No había cumplido aún los diez años cuando escuché por primera vez de los pishtacos. Fue durante el mes que pasé en un pueblo llamado Pachas, en el departamento de Huánuco. Mi madre me había llevado a conocer a los pocos parientes de mi padre que aún habitaban en ese lugar, un pequeño pueblo que parecía sostenerse solo por milagro de una enorme ladera hasta donde llegaba el ronquido del enojado río Vizcarra que discurría muchos metros abajo.
Una noche, en torno a una larga y rústica mesa, y junto a un gran fogón en donde habían terminado cocinar la merienda, los más ancianos se dedicaron a asustarnos con historias en las que los pishtacos robaban gente para luego cercenarlos y colgarlos de grandes ganchos sobre fogones a fin de ir derritiéndolos hasta sacarles toda la grasa posible. Volví a escuchar de ellos algunas veces más, siempre de boca de convencidos parientes y amigos identificados con la cultura andina. Solo mucho después, leí de ellos en algunos escritos del gran José María Arguedas. Luego volví a leer de ellos en la novela de Vargas Llosa, Lituma en los Andes. Esta vez, la imagen del pishtaco reapareció, pero sin el atmósfera mágico que le habían dado mis parientes y el mismo Arguedas. En Lituma en los Andes, el rumor de los pishtacos parecía más bien la terca persistencia de un pueblo que aun vivía cautivo de sus supersticiones y terrores básicos.
Así fue hasta estos recientes días cuando la noticia acerca de los pishtacos dejó de ser una seductora ficción, para convertirse en una macabra realidad. La policía peruana había detenido a una banda de personas que tenían en su haber unos pomos con grasa humana y que – confesaron poco después – se dedicaba a cazar campesinos que vagaban por caminos solitarios de la abrupta serranía. Los cazaban para luego cercenarlos y «procesarlos». Confieso que volví a leer la nota y me detuve más tiempo de lo acostumbrado a escuchar los informes televisivos. Aun cuando parezca una afirmación común: por unos momentos pensé que estaba viviendo un sueño con engañifas de realidad, pero no era así.

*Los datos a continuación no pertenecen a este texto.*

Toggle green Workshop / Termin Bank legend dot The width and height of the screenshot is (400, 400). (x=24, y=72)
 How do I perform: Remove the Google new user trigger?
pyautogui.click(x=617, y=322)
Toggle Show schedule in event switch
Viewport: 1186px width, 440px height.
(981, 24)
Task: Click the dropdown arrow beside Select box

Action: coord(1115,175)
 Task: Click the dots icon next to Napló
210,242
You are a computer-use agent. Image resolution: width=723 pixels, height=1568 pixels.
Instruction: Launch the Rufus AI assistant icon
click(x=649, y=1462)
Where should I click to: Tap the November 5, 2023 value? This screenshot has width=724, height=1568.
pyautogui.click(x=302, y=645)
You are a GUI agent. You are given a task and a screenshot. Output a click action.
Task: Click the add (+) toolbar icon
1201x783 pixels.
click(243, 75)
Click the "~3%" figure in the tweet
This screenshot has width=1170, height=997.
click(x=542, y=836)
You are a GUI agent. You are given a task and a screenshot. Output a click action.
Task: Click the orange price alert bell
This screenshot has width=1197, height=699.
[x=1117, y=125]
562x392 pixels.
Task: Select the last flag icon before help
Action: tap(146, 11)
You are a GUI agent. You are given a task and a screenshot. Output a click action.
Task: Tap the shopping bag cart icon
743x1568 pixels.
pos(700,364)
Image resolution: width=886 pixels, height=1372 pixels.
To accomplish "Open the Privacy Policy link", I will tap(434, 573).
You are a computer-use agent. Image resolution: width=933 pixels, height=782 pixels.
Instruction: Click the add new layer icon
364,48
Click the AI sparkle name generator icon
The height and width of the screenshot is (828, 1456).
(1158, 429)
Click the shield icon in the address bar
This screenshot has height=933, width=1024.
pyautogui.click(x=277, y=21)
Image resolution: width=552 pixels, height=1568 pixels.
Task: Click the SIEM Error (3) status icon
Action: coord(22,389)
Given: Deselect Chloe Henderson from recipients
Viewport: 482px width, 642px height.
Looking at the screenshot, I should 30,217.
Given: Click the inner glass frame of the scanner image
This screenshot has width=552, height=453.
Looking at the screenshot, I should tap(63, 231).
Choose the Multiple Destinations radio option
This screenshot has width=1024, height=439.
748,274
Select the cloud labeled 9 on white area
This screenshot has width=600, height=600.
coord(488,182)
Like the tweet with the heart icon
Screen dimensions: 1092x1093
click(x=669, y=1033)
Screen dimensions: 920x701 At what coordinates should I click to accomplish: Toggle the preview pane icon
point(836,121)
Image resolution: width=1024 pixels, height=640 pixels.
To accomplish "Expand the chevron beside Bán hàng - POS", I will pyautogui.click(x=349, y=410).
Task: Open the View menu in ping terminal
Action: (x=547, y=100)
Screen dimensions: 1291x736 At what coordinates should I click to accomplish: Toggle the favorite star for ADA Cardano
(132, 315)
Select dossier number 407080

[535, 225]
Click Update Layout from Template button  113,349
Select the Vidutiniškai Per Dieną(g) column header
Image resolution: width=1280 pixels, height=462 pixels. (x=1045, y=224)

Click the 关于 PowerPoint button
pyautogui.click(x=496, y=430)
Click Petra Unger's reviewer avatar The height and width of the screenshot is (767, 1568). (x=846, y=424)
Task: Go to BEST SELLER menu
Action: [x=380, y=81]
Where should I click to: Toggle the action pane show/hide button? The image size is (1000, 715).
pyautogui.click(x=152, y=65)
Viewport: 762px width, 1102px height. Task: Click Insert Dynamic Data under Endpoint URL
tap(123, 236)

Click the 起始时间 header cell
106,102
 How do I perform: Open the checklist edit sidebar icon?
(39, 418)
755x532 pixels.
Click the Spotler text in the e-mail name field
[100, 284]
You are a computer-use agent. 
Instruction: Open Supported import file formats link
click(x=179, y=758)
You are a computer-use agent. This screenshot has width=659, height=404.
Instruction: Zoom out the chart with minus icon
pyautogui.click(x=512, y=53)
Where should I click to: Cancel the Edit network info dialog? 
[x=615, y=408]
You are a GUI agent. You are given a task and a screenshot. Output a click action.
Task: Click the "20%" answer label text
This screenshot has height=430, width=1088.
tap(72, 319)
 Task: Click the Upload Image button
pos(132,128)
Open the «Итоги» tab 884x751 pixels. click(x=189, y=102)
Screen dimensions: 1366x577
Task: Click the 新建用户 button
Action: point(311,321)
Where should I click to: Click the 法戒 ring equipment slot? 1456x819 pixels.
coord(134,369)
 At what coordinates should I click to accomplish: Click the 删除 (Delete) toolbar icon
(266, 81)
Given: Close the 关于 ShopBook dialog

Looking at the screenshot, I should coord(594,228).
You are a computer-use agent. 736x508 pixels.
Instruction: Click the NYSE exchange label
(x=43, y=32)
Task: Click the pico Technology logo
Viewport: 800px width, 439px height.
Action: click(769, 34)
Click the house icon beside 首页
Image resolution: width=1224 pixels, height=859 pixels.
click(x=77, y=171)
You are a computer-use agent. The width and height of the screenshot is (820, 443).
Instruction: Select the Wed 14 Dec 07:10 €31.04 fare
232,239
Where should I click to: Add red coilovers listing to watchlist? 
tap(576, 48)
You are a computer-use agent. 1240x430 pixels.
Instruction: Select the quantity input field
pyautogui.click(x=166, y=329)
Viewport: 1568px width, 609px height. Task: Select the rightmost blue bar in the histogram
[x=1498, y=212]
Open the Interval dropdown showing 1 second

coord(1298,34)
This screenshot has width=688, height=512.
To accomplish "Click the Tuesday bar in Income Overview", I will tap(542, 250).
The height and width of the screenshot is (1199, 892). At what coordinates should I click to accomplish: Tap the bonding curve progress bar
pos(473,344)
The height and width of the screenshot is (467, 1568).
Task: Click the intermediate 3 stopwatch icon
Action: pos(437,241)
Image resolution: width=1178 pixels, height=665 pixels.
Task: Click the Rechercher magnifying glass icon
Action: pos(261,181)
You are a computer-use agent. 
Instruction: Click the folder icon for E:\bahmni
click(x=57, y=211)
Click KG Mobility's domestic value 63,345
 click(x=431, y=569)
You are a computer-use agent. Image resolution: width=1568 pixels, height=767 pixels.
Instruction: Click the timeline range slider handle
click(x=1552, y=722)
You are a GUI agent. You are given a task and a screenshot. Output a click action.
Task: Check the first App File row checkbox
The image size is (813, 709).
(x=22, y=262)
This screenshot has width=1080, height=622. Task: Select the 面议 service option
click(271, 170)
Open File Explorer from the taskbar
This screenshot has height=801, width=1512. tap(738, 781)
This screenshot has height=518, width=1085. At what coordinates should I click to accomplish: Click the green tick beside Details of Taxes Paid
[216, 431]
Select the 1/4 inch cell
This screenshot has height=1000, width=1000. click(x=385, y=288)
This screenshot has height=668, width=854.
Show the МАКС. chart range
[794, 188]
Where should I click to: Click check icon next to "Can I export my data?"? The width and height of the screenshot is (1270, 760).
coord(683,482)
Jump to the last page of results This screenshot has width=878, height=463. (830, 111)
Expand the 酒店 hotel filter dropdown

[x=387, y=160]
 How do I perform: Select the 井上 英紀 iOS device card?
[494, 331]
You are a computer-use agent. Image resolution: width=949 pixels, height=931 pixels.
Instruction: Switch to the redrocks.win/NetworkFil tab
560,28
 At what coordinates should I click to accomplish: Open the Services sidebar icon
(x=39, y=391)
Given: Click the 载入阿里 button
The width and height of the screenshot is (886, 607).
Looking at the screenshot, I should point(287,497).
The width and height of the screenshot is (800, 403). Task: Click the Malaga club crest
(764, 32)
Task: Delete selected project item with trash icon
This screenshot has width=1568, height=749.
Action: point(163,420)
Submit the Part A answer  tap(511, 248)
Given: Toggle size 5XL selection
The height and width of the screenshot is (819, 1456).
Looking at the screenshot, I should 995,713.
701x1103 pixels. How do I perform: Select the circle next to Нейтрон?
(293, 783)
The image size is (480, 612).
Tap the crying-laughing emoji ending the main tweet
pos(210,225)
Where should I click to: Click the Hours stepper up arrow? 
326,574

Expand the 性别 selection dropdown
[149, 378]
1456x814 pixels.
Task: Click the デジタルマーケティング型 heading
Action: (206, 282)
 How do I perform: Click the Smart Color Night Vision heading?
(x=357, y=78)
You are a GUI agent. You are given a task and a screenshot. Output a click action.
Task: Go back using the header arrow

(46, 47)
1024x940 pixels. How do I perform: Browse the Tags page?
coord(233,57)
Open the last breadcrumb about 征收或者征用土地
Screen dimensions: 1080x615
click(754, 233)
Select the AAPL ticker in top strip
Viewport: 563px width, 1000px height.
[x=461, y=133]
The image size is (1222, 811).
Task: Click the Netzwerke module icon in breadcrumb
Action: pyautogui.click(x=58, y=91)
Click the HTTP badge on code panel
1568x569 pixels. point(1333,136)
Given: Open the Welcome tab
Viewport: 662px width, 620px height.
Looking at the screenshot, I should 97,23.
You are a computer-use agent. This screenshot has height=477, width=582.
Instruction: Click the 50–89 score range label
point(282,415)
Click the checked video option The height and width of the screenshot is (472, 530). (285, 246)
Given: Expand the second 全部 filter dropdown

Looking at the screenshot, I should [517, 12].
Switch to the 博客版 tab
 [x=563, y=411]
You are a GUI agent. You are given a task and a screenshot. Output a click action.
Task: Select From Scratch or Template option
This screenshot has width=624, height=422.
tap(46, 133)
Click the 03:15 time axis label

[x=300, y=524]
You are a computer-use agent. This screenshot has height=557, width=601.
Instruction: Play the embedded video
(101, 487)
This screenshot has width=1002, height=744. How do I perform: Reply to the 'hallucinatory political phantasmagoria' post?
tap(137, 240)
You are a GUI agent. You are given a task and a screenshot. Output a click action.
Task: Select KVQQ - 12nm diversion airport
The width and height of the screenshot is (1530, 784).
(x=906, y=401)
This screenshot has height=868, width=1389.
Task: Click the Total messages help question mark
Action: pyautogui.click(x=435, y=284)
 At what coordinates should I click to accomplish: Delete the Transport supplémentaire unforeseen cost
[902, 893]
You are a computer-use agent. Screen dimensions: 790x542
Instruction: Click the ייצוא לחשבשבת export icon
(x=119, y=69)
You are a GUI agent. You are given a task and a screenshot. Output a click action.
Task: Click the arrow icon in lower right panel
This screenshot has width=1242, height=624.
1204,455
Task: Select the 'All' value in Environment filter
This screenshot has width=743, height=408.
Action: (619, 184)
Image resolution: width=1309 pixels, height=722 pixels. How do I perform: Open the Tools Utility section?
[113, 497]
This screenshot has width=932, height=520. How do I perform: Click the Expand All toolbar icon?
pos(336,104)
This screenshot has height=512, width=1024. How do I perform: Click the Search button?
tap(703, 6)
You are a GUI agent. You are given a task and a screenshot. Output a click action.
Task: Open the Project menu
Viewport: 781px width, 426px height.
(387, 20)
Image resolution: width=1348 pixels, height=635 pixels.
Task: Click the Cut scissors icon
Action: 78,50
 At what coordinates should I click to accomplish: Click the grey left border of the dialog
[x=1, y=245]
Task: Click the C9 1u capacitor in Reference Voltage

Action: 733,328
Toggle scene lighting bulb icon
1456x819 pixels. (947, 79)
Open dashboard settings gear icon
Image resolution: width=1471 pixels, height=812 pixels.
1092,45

Ahora bien, aunque todo esto conmueva las fibras de mi identificación cultural, y aun cuando, como muchos, haya vivido encantado con historias míticas como las del Muqui (cuyo cuento inconcluso ya tiene una década), el Chullachaqui y el mismo diablo que solía presentarse en forma humana, pero con una pata de cabra, la historia reciente de los pishtacos no termina de cuajar ahora que se le quiere convertir en una verdad occidental. Sucede que la «realidad» (así entre comillas) está sujeta una tabla de razonamientos lógicos en donde estos espeluznantes personajes no encajan. Por ejemplo, si acaso eran desalmados comerciantes internacionales de grasa humana, ¿no sería más rentable comerciar toda las grasa extraída de aquellos que buscan esbeltez en las clínicas privadas de Lima? De otro lado, si cobraban 15.000 dólares por frasco de grasa humana, ¿cómo así trabajaban en condiciones tan precarias como cuevas y con trípodes artesanales y bolsones de plástico para las urnas derretidoras? Y es más, ¿por qué exportaban sus escalofriantes productos en condiciones tan desprotegidas y riesgosas, como los son las encomiendas en buses, casi a la vista de todos?
He preguntado a mi querida Elena, que es consultora de belleza (y como ironía profesional sale conmigo), si ha escuchado en las más íntimas conversaciones de ese logia de expertos en el negocio de la belleza, la existencia de cremas ultras secretas que usen la grasa humana como ingrediente. Nada. Salvo la placenta en ampolletas cuya venta es por demás conocida en la cabellera releada de muchos de nosotros. Me faltaría indagar entre los expertos en maquinaria de última generación si esta grasa es usada como lubricante de sus poleas y tuercas, cosa que, por cierto, pongo en duda.
Todavía es temprano, y no he bebido ningún trago, por lo tanto, no puedo arriesgarme a especular sobre la puesta en marcha de un sicosocial gubernamental, pero ganas no me faltan. Lo que puedo afirmar es que hay una delgada, muy delgada línea entre la realidad y la ficción. Pudiera ser que, en algún momento, nos hayamos confundido de lado. Eso podría explicar la extravagancia de todo lo que últimamente nos viene sucediendo.
Por lo pronto es viernes y me urge ese trago. Iré de copas temprano, sin auto, por esto la tolerancia cero, y al regreso lo haré discretamente, cuidándome, eso sí, de los amigos sin dinero en busca de una copa de más, también de los ladrones y, por supuesto, miranado con cuidado en cada esquina. Digo, para no encontrarme con algún pishtaco metropolitano salido de una dimensión que, por lo menos, hasta ahora, pensaba perdida. ¡Qué terror!